Isthmuslib contains no-parameter autoparsing tools that you can use for very clean one-line extractions if you are able to have the logs generated with the standard tokens: `[@@@]` between records, with `[<<`varname`=`value`>>]`

In this case we are taking **raw logs from software that I didn't write**, so we provide custom parsing tokens:

In [None]:
# Specify what substring indicates that a new record is starting (lines of logs per row can be many-to-one)
record_delimiter: str = 'monero.' 
    
# Specify names and tokens for parsing each record. Dictionary with items 'varname': ('left_token', 'right_token')
tokens_dictionary: Dict[str, Tuple[str,str]] = {
    'date_time_stamp': ('log-','\t[P'),
    'height': ('Synced ', '/'),
    'time_to_load': ('(', ' sec'),
}

Additionally, we'll define a small feature engineering helper function that takes the log and performs minor tweaks like extracting unique clean runs, parsing the clunky datetime string into a unix timestamp, and calculating the relative timestamps. We can accomplish this pretty easily by interacting directly with the pandas methods available to the dataframe in the `data` attribute.

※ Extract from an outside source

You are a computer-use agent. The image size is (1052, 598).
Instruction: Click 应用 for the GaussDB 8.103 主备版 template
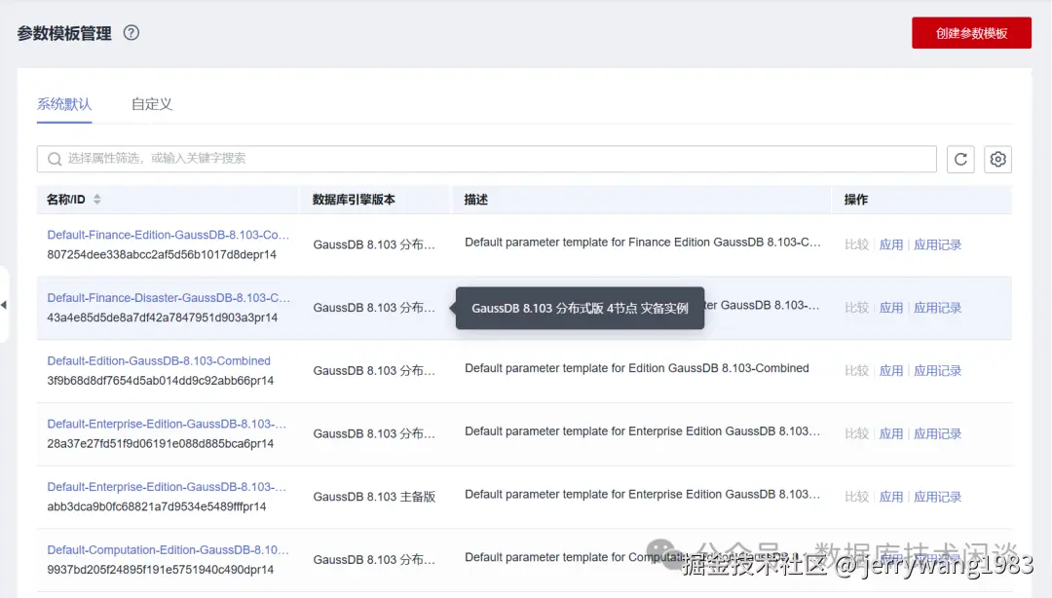[x=891, y=496]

**(Note, the next cell is a custom parser for this particular log format, not useful in general)**

In [None]:
def inplace_feature_engineering(log: isthmuslib.VectorMultiset) -> None:
    
    # Only want syncing data
    log.data.dropna(inplace=True)  
    
    
    # Just look at the first run if multiple syncs per node
    log.data['height'] = log.data['height'].astype(int)
    log.data = log.data.groupby(by='height').first()  
    log.data.reset_index(inplace=True, drop=False)
    log.data.sort_values(by='height',ascending=True, inplace=True, ignore_index=True)

    
    # Convert datetime strings to timestamps and compute the relative timestamps
    custom_parse = lambda b: isthmuslib.machine_time(f"{b[0]}:{b[1]}:{b[2]}".replace('\t',''))
    log.data['timestamp'] = [custom_parse(x.split(':')[1:]) for x in log.data['date_time_stamp']]
    min_timestamp: float = min(log.data['timestamp'])
    log.data['relative_timestamp'] = [x - min_timestamp for x in log.data['timestamp']]

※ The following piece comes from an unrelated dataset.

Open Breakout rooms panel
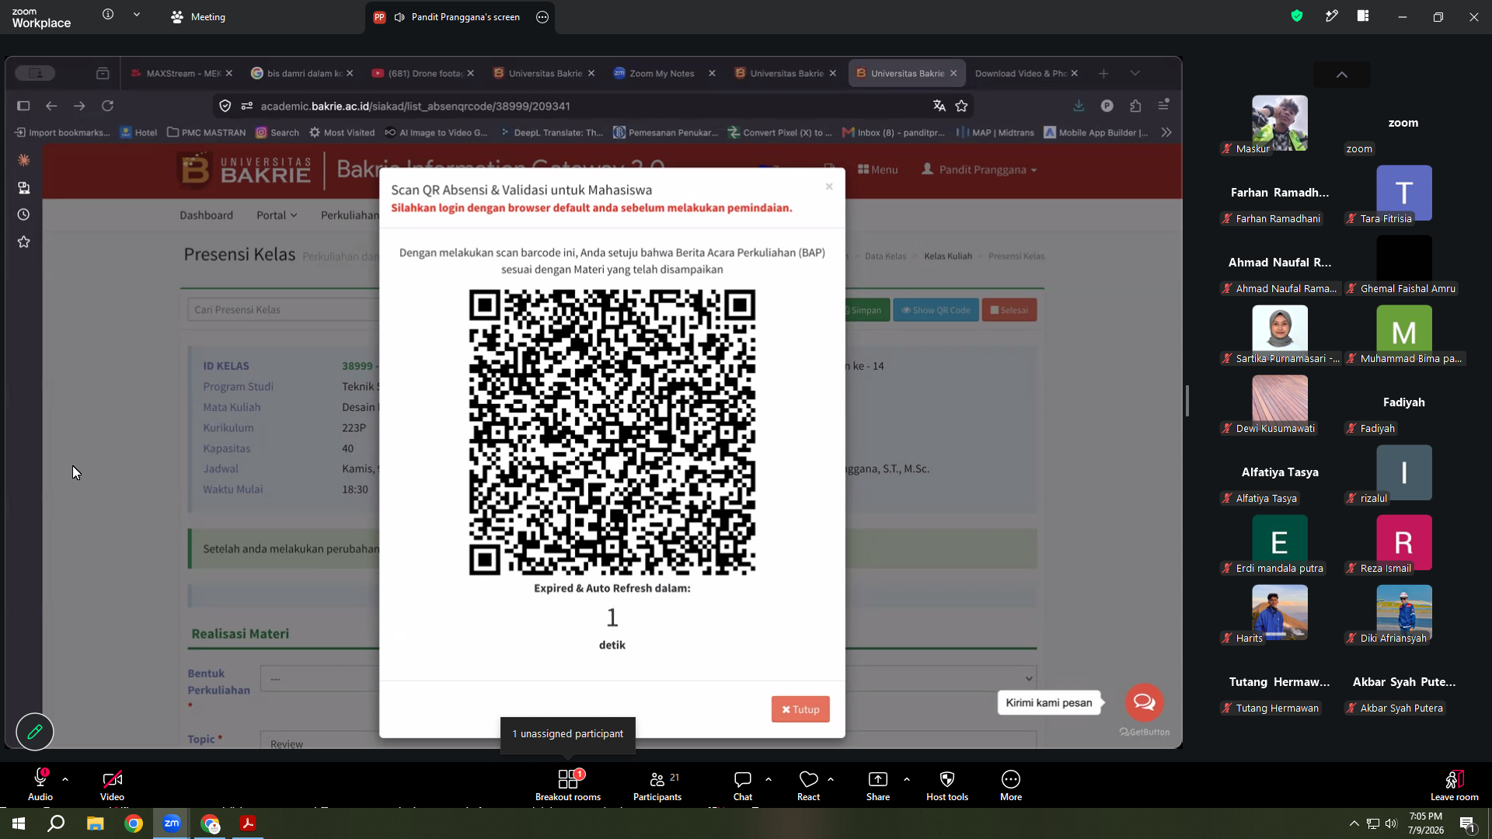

## Use `isthmuslib` methods to extract and plot from in the logs 

Here's the main part, where we loop over the log files. The two main steps are:
+ `log = isthmuslib.extract_file_to_vector(...)` to automatically extract the numeric data out of the raw text logs
+ `log.plot('height', 'relative_timestamp')` allows us to easily make a plot to peek at any two variables from the log data

In [None]:
logs: List[isthmuslib.VectorMultiset] = []
disable_progress_bar: bool = True  # Pass None to turn on progress bars
for i, filename in enumerate(log_filenames):
        
    # Identify the full file path
    full_path: pathlib.Path = log_directory / filename
    print(f"... Extracting and processing data from file #{i+1} of {len(log_filenames)}")

    # Read in the log
    log: isthmuslib.VectorMultiset = isthmuslib.extract_file_to_vector(full_path, 
                                                              record_delimiter=record_delimiter, 
                                                              tokens_dictionary=tokens_dictionary,
                                                                disable_progress_bar=disable_progress_bar)

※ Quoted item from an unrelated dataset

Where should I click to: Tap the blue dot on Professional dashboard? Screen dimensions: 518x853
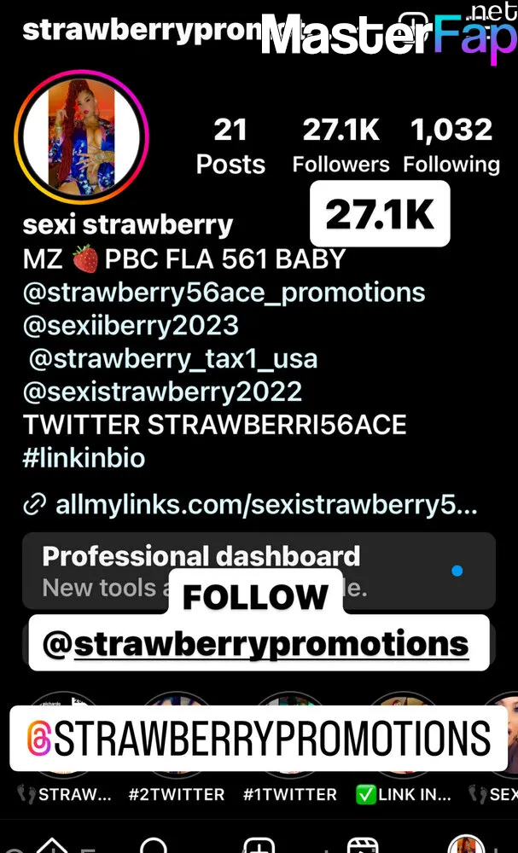click(457, 571)
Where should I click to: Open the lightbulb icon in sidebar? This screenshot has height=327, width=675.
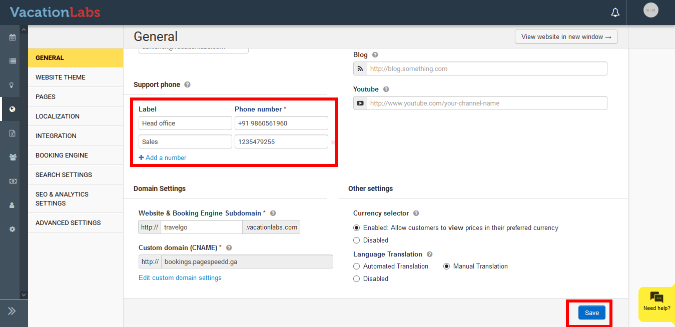[13, 86]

    # Apply feature engineering
    inplace_feature_engineering(log)
    
    # Plot the run
    log.scatter('height', 'relative_timestamp', title=f"Data extracted from {filename}", figsize=(7,3))
    
    # Cache the data
    log.name_root = filename.replace('_',' ').replace('.txt', '').replace('sync ','')
    logs.append(deepcopy(log))

## Summary plot (combine data onto same axes with labels and fork heights)

In [None]:
# Make the base scatterplot
isthmuslib.scatter([[log.data.height, log.data.relative_timestamp / (60 * 60)] for log in logs],
               xlabel='height', ylabel='hours into sync', title='Monero node sync times on different devices',
                grid=False)

# Add fork heights, since somebody will ask about this
fork_heights: List[int] = [1009827,1141317,1220516,1288616,1400000,1546000,1685555,1686275]
[isthmuslib.plt.axvline(y, color='gray', linewidth=1, linestyle=':') for y in fork_heights];


# Add a legend (this is accessing `matplotlib.pyplot` as `plt`)
isthmuslib.plt.legend([log.name_root for log in logs] + ['hard fork height'], 
                      fontsize=isthmuslib.Style().legend_fontsize);